Task description |
Repeat, please, only the lines from the top of the data down to the line with "The height and width of the screenshot is (814, 834)."; include both of those lines.

Exercise data START

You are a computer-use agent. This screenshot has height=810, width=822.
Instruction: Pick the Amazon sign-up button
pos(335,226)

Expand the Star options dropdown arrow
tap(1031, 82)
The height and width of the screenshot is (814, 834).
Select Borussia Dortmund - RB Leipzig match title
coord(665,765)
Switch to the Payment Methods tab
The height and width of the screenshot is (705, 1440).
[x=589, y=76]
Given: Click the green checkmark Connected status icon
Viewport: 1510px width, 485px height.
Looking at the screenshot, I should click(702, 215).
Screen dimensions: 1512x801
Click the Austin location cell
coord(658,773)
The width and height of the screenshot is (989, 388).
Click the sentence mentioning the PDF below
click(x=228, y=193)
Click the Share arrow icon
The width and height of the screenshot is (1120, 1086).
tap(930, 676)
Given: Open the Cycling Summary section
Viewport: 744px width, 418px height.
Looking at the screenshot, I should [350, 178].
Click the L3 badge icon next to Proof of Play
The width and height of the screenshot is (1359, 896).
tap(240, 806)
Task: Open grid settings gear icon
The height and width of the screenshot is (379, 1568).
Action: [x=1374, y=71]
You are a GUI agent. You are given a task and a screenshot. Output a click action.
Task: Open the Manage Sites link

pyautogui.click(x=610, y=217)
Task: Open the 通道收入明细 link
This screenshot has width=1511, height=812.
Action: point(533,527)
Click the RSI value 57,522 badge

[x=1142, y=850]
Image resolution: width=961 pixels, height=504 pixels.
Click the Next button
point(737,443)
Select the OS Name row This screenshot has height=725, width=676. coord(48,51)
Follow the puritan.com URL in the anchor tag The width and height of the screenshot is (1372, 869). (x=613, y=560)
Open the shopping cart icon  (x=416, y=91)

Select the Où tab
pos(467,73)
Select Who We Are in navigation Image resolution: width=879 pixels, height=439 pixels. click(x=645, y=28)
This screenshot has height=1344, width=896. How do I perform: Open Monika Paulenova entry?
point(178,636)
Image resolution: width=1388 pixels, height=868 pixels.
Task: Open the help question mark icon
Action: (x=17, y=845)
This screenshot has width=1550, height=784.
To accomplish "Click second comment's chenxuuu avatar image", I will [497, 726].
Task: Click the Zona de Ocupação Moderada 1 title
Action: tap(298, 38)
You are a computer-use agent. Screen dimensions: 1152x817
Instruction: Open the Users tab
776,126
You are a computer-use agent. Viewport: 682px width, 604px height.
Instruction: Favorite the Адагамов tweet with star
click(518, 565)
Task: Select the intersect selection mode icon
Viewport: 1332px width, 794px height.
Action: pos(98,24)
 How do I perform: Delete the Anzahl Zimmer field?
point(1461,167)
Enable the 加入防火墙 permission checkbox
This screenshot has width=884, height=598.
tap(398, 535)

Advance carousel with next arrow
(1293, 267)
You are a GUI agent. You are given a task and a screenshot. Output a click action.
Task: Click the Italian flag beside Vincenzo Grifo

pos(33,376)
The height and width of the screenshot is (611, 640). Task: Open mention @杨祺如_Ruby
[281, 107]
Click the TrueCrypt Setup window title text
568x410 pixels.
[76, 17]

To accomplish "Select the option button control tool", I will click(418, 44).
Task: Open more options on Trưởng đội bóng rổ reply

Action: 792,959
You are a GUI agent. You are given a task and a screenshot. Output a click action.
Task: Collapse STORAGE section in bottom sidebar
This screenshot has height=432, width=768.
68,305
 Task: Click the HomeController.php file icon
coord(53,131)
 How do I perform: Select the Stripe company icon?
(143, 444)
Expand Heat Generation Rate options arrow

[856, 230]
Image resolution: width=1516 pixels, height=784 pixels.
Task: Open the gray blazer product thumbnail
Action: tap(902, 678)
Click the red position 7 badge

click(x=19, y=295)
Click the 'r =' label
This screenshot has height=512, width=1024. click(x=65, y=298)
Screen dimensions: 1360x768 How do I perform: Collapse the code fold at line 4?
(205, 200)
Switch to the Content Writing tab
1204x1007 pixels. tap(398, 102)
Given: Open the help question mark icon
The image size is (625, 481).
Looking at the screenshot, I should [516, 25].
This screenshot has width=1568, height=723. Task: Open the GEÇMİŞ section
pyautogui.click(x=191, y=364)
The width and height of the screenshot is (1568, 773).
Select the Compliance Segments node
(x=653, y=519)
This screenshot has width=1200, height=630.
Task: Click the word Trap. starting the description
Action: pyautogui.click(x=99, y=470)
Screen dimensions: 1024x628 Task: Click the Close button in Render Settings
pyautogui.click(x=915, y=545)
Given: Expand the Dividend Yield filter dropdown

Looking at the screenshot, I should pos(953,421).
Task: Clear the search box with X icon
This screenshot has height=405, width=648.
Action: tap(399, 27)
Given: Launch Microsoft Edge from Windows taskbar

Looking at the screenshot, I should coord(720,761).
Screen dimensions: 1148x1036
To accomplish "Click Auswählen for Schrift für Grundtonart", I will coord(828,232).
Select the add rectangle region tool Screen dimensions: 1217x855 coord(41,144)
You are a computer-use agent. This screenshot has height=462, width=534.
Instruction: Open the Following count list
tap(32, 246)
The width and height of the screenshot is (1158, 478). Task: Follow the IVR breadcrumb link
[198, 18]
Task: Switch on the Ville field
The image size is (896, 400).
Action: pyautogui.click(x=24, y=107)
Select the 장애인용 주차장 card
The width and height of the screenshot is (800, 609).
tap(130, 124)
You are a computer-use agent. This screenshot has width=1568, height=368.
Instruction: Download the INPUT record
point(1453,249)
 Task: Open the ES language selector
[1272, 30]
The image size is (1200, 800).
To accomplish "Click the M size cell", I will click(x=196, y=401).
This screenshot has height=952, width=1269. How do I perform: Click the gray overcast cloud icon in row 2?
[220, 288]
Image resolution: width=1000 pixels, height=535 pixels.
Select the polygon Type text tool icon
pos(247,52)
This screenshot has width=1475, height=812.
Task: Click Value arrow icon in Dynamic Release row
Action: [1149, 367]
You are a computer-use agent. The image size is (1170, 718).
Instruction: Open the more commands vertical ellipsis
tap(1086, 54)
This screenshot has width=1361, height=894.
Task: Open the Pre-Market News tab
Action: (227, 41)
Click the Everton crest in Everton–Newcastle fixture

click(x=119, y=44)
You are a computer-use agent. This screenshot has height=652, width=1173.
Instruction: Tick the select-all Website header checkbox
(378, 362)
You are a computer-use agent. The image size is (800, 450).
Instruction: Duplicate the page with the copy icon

Exercise data END

Reply to the exercise |
You are a computer-use agent. This screenshot has height=810, width=822.
Instruction: Pick the Amazon sign-up button
pos(335,226)

Expand the Star options dropdown arrow
tap(1031, 82)
The height and width of the screenshot is (814, 834).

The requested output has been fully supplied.